Thank you so much for sharing. I love you, sis.
You are absolutely right on every point. When I lost my baby after a day, some people actually said “It’s good that he didn’t live very long, so you won’t miss him so much.” I don’t see how losing him could have been any more painful, but I would have accepted 100 times the pain just to have had him with me a little longer.
For those closest to you, your pain is our pain, because we can’t do anything directly to relieve it, can’t borrow it, can’t hide it, can’t carry it for you. But we continue to love you, to pray for you to have increasing moments of peace in the midst of sorrow, and to have the strength and courage to keep moving forward. Brian said perfectly what I feel: I am awed by you, inspired by you, and at unexpected moments, I cry with/for you. I am grateful to you for sharing your experience the way you are, by posting here. Even as you grieve, you are giving hope and comfort to others who have struggled with their own losses, and that is no small thing.
Thank you for being a woman of faith, a woman of God. I could not be more pleased to be your father.
P.S. Despite your pickiness, I AM going to send you a couple of photos of dragonflies that I have taken. Nice thing about digital pictures-you don’t have to find a place to put them on the wall, and they are easy to dispose of.
I relate and I’m so sorry for you.
I totally agree with you–people can be really unhelpful, I hated when people would say certain remarks to me and my husband after the loss of our son. I found the following on a blog that I could totally relate to– you may or may not agree with some of them but thought I’d share it in case you found something comforting in it. Sending lots of love.
What I Wish Everyone Knew
I wish everyone knew that this hurt never goes away. We still need support, and I still need to hear my son’s name. Now, even more than before, I NEED to have his life validated.
I wish everyone knew ….that even though my baby’s death was the most painful experience of my life, I am grateful for the pain, and I would still choose to have him even knowing that it would end the same….and I would give anything to cuddle him in my arms again, if only for a brief moment.
I wish everyone knew… that my heart leaps with joy every time someone asks me about my baby.
I wish everyone knew that a baby’s age or size at birth or death does not determine how much of a person he was or how much he will be loved or missed.
I wish everyone knew that losing a tiny baby is just as difficult and painful as losing any other child.
I wish everyone knew how much I need to talk about my baby, and how happy it makes me when someone asks about them.
I wish everyone knew the struggle that I go through everyday to answer the simplest questions, like: How many children do you have?

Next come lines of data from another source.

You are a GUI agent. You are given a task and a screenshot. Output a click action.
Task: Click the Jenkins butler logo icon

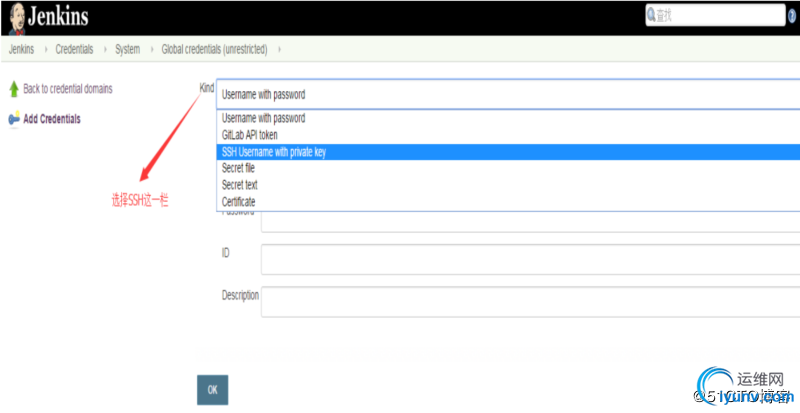click(17, 18)
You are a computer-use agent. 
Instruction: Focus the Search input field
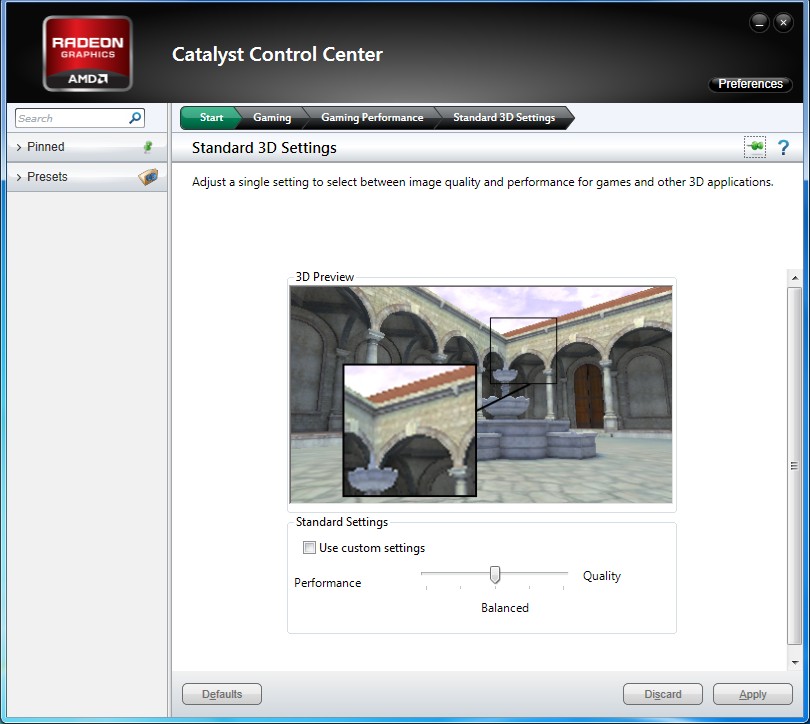click(70, 118)
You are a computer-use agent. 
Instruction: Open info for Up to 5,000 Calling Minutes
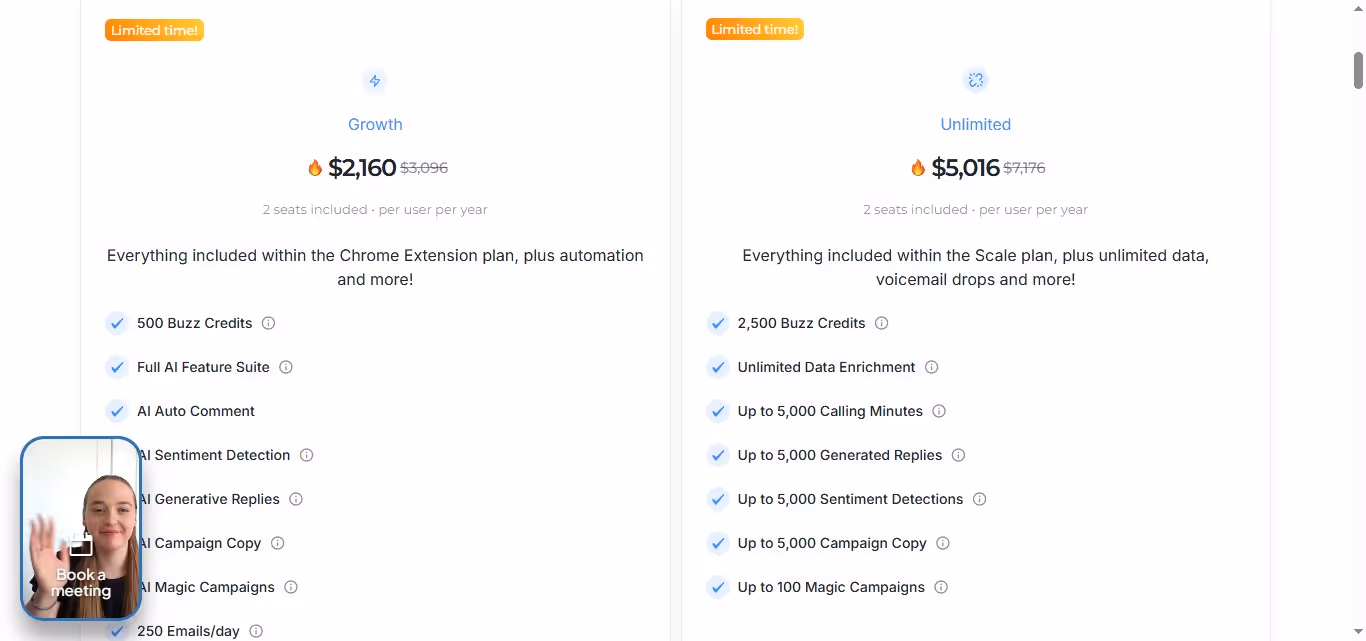[938, 411]
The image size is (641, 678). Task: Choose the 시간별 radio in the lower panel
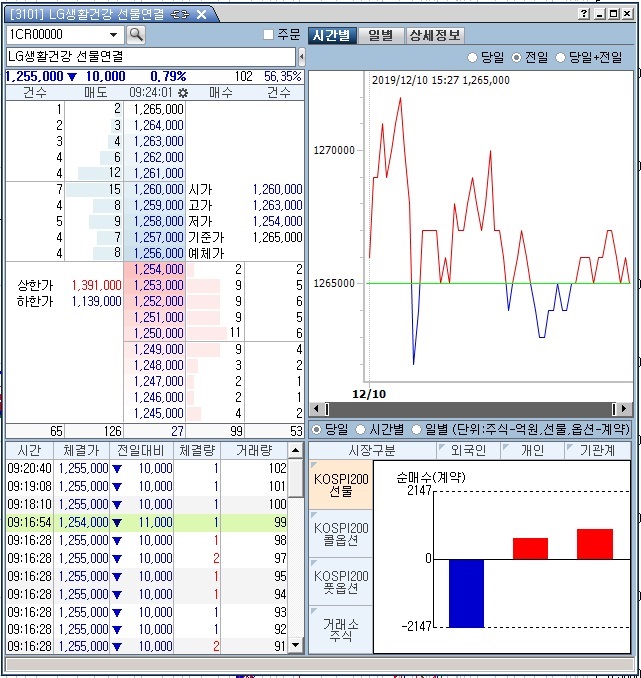(x=361, y=429)
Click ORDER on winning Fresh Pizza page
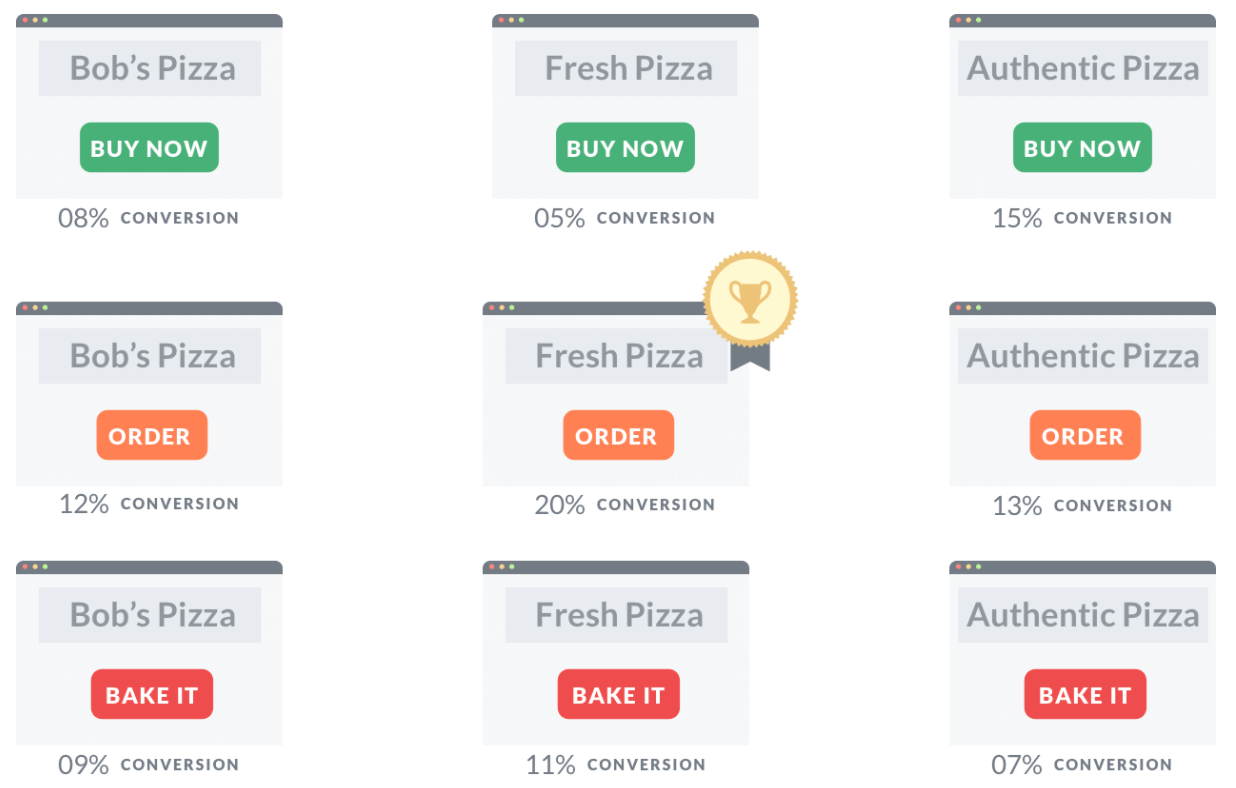This screenshot has width=1236, height=788. pos(618,435)
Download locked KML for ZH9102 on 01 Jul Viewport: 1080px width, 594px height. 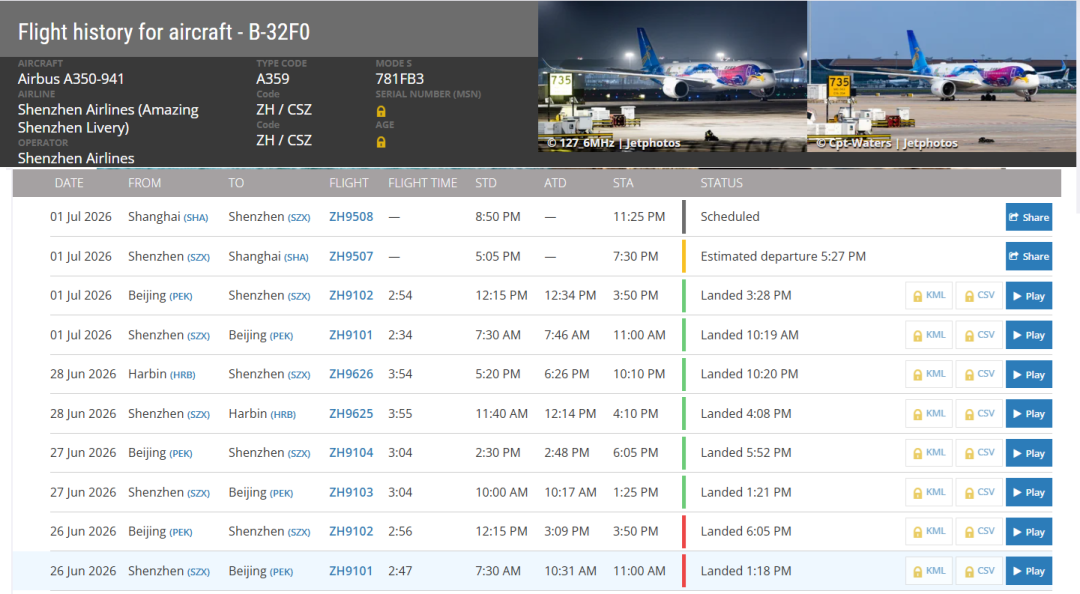point(929,296)
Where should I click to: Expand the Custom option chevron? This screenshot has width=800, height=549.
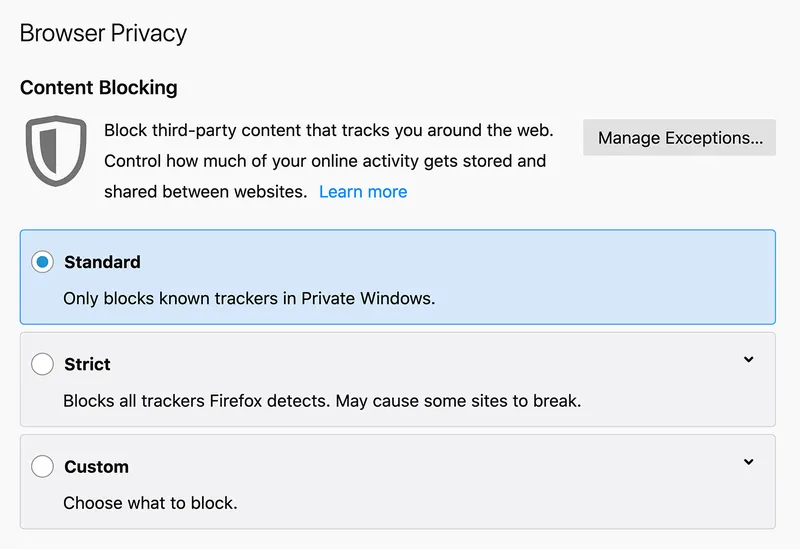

I wish everyone knew it is ok to talk about my loss.
I wish everyone knew that I think of my baby all the time.
I wish everyone knew that I have completely changed because of my experience.
I wish everyone knew how much I love and miss my baby
I wish everyone knew how much I need to talk about him and remember him.
I wish everyone knew what it felt like to hold him, still, perfect, breathtaking and have to leave him.
I wish everyone knew what it felt like to long for just 1 more second with their baby. Maybe then they could truly cherish all the billions of seconds they get with theirs.
I wish everyone knew that us mommies who lose our babies carry them with us everywhere we go…for the rest of our lives…and to say we are changed…is putting it rather lightly.
I wish everyone knew and appreciated what an absolute miracle each and every child is, from conception to birth, viable and enviable.
I wish everyone knew that even though I can smile and go to work and “function” like everyone else, I’m not like everyone else.
I wish everyone knew that even if you don’t know what to say to me, saying nothing at all is more painful than you can imagine. Ignoring me and never speaking to me again because it makes you uncomfortable to be around me is worse than being uncomfortable or saying the wrong thing.